━━━━━ THE DATA
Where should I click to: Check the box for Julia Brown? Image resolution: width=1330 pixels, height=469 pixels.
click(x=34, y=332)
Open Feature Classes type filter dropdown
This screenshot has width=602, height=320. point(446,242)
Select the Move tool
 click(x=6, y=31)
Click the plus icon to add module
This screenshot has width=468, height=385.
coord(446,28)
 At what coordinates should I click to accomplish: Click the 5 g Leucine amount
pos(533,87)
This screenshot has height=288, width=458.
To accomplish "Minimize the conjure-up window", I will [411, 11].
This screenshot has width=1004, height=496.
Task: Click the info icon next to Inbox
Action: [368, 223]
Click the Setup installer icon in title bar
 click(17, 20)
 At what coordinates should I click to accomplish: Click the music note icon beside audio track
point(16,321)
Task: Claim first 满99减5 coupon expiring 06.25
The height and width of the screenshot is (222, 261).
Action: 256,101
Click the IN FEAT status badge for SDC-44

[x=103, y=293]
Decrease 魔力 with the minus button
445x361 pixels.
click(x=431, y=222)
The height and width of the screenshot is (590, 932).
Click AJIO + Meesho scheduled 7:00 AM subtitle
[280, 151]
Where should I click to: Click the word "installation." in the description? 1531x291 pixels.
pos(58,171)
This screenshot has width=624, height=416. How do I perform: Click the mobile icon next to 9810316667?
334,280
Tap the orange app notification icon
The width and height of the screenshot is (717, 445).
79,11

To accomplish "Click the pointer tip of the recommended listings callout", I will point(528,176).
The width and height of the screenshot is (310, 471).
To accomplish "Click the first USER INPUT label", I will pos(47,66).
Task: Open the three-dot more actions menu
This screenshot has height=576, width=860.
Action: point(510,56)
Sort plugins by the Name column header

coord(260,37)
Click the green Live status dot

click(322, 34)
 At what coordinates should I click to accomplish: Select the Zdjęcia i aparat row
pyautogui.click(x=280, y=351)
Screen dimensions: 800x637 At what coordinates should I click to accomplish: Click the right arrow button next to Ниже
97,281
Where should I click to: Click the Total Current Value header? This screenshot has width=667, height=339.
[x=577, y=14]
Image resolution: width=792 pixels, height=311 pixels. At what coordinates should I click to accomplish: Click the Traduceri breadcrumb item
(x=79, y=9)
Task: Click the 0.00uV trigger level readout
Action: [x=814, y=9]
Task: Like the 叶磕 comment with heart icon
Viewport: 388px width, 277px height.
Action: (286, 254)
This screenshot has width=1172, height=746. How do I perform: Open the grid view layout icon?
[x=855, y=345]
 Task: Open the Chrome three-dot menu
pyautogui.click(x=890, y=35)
━━━━━━━━━━
=== WORK REQUEST ===
Each line of the entries that holds "with" should be counted, and only the total given.

=== RESPONSE BOX ===
2